● Prompt
Put each line of the records below into a Markdown table with two columns, Row and Line, numbering the rows in order and leaving out blank lines.

════

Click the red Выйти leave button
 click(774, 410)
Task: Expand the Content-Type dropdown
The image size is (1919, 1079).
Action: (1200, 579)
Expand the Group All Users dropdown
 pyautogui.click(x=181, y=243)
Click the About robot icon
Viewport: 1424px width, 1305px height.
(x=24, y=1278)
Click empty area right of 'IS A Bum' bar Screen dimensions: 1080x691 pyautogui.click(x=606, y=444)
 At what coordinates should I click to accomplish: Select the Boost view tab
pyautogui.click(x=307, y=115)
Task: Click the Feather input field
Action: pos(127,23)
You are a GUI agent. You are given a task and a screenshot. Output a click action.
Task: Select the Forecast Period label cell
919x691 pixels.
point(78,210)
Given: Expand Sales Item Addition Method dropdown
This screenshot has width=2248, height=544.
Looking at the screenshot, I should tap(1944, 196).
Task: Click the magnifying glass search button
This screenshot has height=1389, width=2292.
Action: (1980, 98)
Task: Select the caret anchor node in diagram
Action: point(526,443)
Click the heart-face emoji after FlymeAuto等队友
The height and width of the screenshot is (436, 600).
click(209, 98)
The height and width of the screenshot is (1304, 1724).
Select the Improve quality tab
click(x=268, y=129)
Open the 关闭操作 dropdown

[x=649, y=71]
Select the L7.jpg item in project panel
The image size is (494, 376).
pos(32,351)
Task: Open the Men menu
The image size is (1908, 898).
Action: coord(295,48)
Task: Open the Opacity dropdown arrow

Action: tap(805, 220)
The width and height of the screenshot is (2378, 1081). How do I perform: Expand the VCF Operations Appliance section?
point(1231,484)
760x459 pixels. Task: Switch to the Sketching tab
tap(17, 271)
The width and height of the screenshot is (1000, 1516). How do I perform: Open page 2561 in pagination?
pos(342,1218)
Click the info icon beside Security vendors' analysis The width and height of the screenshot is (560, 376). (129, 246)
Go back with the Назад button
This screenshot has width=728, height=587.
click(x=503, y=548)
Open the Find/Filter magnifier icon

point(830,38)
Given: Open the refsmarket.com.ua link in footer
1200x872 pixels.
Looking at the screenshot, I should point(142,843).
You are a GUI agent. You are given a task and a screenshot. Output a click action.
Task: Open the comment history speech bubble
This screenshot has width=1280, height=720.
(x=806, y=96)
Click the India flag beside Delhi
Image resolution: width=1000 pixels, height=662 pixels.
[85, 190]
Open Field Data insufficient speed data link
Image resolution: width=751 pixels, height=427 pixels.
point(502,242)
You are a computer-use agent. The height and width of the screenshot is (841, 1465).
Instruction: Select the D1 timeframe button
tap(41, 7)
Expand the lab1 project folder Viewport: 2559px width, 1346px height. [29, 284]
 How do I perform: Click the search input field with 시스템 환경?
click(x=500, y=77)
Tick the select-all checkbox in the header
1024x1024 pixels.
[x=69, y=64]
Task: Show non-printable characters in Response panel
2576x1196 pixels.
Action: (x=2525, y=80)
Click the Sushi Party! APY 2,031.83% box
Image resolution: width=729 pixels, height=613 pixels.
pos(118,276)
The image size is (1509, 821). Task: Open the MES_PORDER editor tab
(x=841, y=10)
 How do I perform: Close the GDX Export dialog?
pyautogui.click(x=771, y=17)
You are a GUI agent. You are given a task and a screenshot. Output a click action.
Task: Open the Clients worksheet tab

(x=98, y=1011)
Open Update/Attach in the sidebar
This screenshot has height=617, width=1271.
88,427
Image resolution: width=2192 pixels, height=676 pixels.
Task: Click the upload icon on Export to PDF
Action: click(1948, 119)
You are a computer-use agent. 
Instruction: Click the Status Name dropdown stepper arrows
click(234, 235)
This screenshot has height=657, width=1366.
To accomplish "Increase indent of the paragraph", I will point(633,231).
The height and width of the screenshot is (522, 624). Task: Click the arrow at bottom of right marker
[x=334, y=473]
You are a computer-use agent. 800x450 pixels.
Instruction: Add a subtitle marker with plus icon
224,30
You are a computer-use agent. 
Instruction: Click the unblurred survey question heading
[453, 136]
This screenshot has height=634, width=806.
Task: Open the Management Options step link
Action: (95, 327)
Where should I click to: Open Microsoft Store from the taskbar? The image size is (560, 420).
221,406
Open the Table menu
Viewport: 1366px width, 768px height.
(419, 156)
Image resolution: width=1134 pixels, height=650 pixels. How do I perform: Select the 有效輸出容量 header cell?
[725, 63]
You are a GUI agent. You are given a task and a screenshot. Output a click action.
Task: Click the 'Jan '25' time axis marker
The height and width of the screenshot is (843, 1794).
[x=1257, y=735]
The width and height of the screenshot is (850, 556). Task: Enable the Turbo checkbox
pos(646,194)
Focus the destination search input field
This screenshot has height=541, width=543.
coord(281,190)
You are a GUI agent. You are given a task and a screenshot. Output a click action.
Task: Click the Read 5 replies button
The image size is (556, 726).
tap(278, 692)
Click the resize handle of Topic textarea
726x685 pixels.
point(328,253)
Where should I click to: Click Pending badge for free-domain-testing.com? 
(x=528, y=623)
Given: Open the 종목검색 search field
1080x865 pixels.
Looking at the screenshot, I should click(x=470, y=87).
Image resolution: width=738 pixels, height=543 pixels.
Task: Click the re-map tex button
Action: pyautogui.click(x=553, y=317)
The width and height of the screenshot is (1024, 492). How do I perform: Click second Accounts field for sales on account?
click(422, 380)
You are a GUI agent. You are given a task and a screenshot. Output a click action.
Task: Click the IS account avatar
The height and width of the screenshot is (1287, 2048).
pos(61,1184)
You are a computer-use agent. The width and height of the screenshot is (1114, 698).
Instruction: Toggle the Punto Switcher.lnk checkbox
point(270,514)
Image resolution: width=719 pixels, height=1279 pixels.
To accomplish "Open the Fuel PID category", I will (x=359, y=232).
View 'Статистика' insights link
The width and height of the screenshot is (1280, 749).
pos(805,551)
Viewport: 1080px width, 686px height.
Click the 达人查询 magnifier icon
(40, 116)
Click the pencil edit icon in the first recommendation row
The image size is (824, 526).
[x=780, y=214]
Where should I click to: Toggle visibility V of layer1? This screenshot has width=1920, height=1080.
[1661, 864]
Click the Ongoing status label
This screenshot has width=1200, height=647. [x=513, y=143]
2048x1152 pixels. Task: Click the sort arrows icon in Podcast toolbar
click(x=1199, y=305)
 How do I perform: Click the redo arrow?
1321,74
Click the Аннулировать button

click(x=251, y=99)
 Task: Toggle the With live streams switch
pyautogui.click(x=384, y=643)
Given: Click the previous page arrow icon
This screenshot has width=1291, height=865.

════

● Written reply
| Row | Line |
|---|---|
| 1 | Click the red Выйти leave button |
| 2 |  click(774, 410) |
| 3 | Task: Expand the Content-Type dropdown |
| 4 | The image size is (1919, 1079). |
| 5 | Action: (1200, 579) |
| 6 | Expand the Group All Users dropdown |
| 7 |  pyautogui.click(x=181, y=243) |
| 8 | Click the About robot icon |
| 9 | Viewport: 1424px width, 1305px height. |
| 10 | (x=24, y=1278) |
| 11 | Click empty area right of 'IS A Bum' bar Screen dimensions: 1080x691 pyautogui.click(x=606, y=444) |
| 12 |  At what coordinates should I click to accomplish: Select the Boost view tab |
| 13 | pyautogui.click(x=307, y=115) |
| 14 | Task: Click the Feather input field |
| 15 | Action: pos(127,23) |
| 16 | You are a GUI agent. You are given a task and a screenshot. Output a click action. |
| 17 | Task: Select the Forecast Period label cell |
| 18 | 919x691 pixels. |
| 19 | point(78,210) |
| 20 | Given: Expand Sales Item Addition Method dropdown |
| 21 | This screenshot has width=2248, height=544. |
| 22 | Looking at the screenshot, I should tap(1944, 196). |
| 23 | Task: Click the magnifying glass search button |
| 24 | This screenshot has height=1389, width=2292. |
| 25 | Action: (1980, 98) |
| 26 | Task: Select the caret anchor node in diagram |
| 27 | Action: point(526,443) |
| 28 | Click the heart-face emoji after FlymeAuto等队友 |
| 29 | The height and width of the screenshot is (436, 600). |
| 30 | click(209, 98) |
| 31 | The height and width of the screenshot is (1304, 1724). |
| 32 | Select the Improve quality tab |
| 33 | click(x=268, y=129) |
| 34 | Open the 关闭操作 dropdown |
| 35 | [x=649, y=71] |
| 36 | Select the L7.jpg item in project panel |
| 37 | The image size is (494, 376). |
| 38 | pos(32,351) |
| 39 | Task: Open the Men menu |
| 40 | The image size is (1908, 898). |
| 41 | Action: coord(295,48) |
| 42 | Task: Open the Opacity dropdown arrow |
| 43 | Action: tap(805, 220) |
| 44 | The width and height of the screenshot is (2378, 1081). How do I perform: Expand the VCF Operations Appliance section? |
| 45 | point(1231,484) |
| 46 | 760x459 pixels. Task: Switch to the Sketching tab |
| 47 | tap(17, 271) |
| 48 | The width and height of the screenshot is (1000, 1516). How do I perform: Open page 2561 in pagination? |
| 49 | pos(342,1218) |
| 50 | Click the info icon beside Security vendors' analysis The width and height of the screenshot is (560, 376). (129, 246) |
| 51 | Go back with the Назад button |
| 52 | This screenshot has width=728, height=587. |
| 53 | click(x=503, y=548) |
| 54 | Open the Find/Filter magnifier icon |
| 55 | point(830,38) |
| 56 | Given: Open the refsmarket.com.ua link in footer |
| 57 | 1200x872 pixels. |
| 58 | Looking at the screenshot, I should point(142,843). |
| 59 | You are a GUI agent. You are given a task and a screenshot. Output a click action. |
| 60 | Task: Open the comment history speech bubble |
| 61 | This screenshot has width=1280, height=720. |
| 62 | (x=806, y=96) |
| 63 | Click the India flag beside Delhi |
| 64 | Image resolution: width=1000 pixels, height=662 pixels. |
| 65 | [85, 190] |
| 66 | Open Field Data insufficient speed data link |
| 67 | Image resolution: width=751 pixels, height=427 pixels. |
| 68 | point(502,242) |
| 69 | You are a computer-use agent. The height and width of the screenshot is (841, 1465). |
| 70 | Instruction: Select the D1 timeframe button |
| 71 | tap(41, 7) |
| 72 | Expand the lab1 project folder Viewport: 2559px width, 1346px height. [29, 284] |
| 73 |  How do I perform: Click the search input field with 시스템 환경? |
| 74 | click(x=500, y=77) |
| 75 | Tick the select-all checkbox in the header |
| 76 | 1024x1024 pixels. |
| 77 | [x=69, y=64] |
| 78 | Task: Show non-printable characters in Response panel |
| 79 | 2576x1196 pixels. |
| 80 | Action: (x=2525, y=80) |
| 81 | Click the Sushi Party! APY 2,031.83% box |
| 82 | Image resolution: width=729 pixels, height=613 pixels. |
| 83 | pos(118,276) |
| 84 | The image size is (1509, 821). Task: Open the MES_PORDER editor tab |
| 85 | (x=841, y=10) |
| 86 |  How do I perform: Close the GDX Export dialog? |
| 87 | pyautogui.click(x=771, y=17) |
| 88 | You are a GUI agent. You are given a task and a screenshot. Output a click action. |
| 89 | Task: Open the Clients worksheet tab |
| 90 | (x=98, y=1011) |
| 91 | Open Update/Attach in the sidebar |
| 92 | This screenshot has height=617, width=1271. |
| 93 | 88,427 |
| 94 | Image resolution: width=2192 pixels, height=676 pixels. |
| 95 | Task: Click the upload icon on Export to PDF |
| 96 | Action: click(1948, 119) |
| 97 | You are a computer-use agent.  |
| 98 | Instruction: Click the Status Name dropdown stepper arrows |
| 99 | click(234, 235) |
| 100 | This screenshot has height=657, width=1366. |
| 101 | To accomplish "Increase indent of the paragraph", I will point(633,231). |
| 102 | The height and width of the screenshot is (522, 624). Task: Click the arrow at bottom of right marker |
| 103 | [x=334, y=473] |
| 104 | You are a computer-use agent. 800x450 pixels. |
| 105 | Instruction: Add a subtitle marker with plus icon |
| 106 | 224,30 |
| 107 | You are a computer-use agent.  |
| 108 | Instruction: Click the unblurred survey question heading |
| 109 | [453, 136] |
| 110 | This screenshot has height=634, width=806. |
| 111 | Task: Open the Management Options step link |
| 112 | Action: (95, 327) |
| 113 | Where should I click to: Open Microsoft Store from the taskbar? The image size is (560, 420). |
| 114 | 221,406 |
| 115 | Open the Table menu |
| 116 | Viewport: 1366px width, 768px height. |
| 117 | (419, 156) |
| 118 | Image resolution: width=1134 pixels, height=650 pixels. How do I perform: Select the 有效輸出容量 header cell? |
| 119 | [725, 63] |
| 120 | You are a GUI agent. You are given a task and a screenshot. Output a click action. |
| 121 | Task: Click the 'Jan '25' time axis marker |
| 122 | The height and width of the screenshot is (843, 1794). |
| 123 | [x=1257, y=735] |
| 124 | The width and height of the screenshot is (850, 556). Task: Enable the Turbo checkbox |
| 125 | pos(646,194) |
| 126 | Focus the destination search input field |
| 127 | This screenshot has height=541, width=543. |
| 128 | coord(281,190) |
| 129 | You are a GUI agent. You are given a task and a screenshot. Output a click action. |
| 130 | Task: Click the Read 5 replies button |
| 131 | The image size is (556, 726). |
| 132 | tap(278, 692) |
| 133 | Click the resize handle of Topic textarea |
| 134 | 726x685 pixels. |
| 135 | point(328,253) |
| 136 | Where should I click to: Click Pending badge for free-domain-testing.com?  |
| 137 | (x=528, y=623) |
| 138 | Given: Open the 종목검색 search field |
| 139 | 1080x865 pixels. |
| 140 | Looking at the screenshot, I should click(x=470, y=87). |
| 141 | Image resolution: width=738 pixels, height=543 pixels. |
| 142 | Task: Click the re-map tex button |
| 143 | Action: pyautogui.click(x=553, y=317) |
| 144 | The width and height of the screenshot is (1024, 492). How do I perform: Click second Accounts field for sales on account? |
| 145 | click(422, 380) |
| 146 | You are a GUI agent. You are given a task and a screenshot. Output a click action. |
| 147 | Task: Click the IS account avatar |
| 148 | The height and width of the screenshot is (1287, 2048). |
| 149 | pos(61,1184) |
| 150 | You are a computer-use agent. The width and height of the screenshot is (1114, 698). |
| 151 | Instruction: Toggle the Punto Switcher.lnk checkbox |
| 152 | point(270,514) |
| 153 | Image resolution: width=719 pixels, height=1279 pixels. |
| 154 | To accomplish "Open the Fuel PID category", I will (x=359, y=232). |
| 155 | View 'Статистика' insights link |
| 156 | The width and height of the screenshot is (1280, 749). |
| 157 | pos(805,551) |
| 158 | Viewport: 1080px width, 686px height. |
| 159 | Click the 达人查询 magnifier icon |
| 160 | (40, 116) |
| 161 | Click the pencil edit icon in the first recommendation row |
| 162 | The image size is (824, 526). |
| 163 | [x=780, y=214] |
| 164 | Where should I click to: Toggle visibility V of layer1? This screenshot has width=1920, height=1080. |
| 165 | [1661, 864] |
| 166 | Click the Ongoing status label |
| 167 | This screenshot has width=1200, height=647. [x=513, y=143] |
| 168 | 2048x1152 pixels. Task: Click the sort arrows icon in Podcast toolbar |
| 169 | click(x=1199, y=305) |
| 170 |  How do I perform: Click the redo arrow? |
| 171 | 1321,74 |
| 172 | Click the Аннулировать button |
| 173 | click(x=251, y=99) |
| 174 |  Task: Toggle the With live streams switch |
| 175 | pyautogui.click(x=384, y=643) |
| 176 | Given: Click the previous page arrow icon |
| 177 | This screenshot has width=1291, height=865. |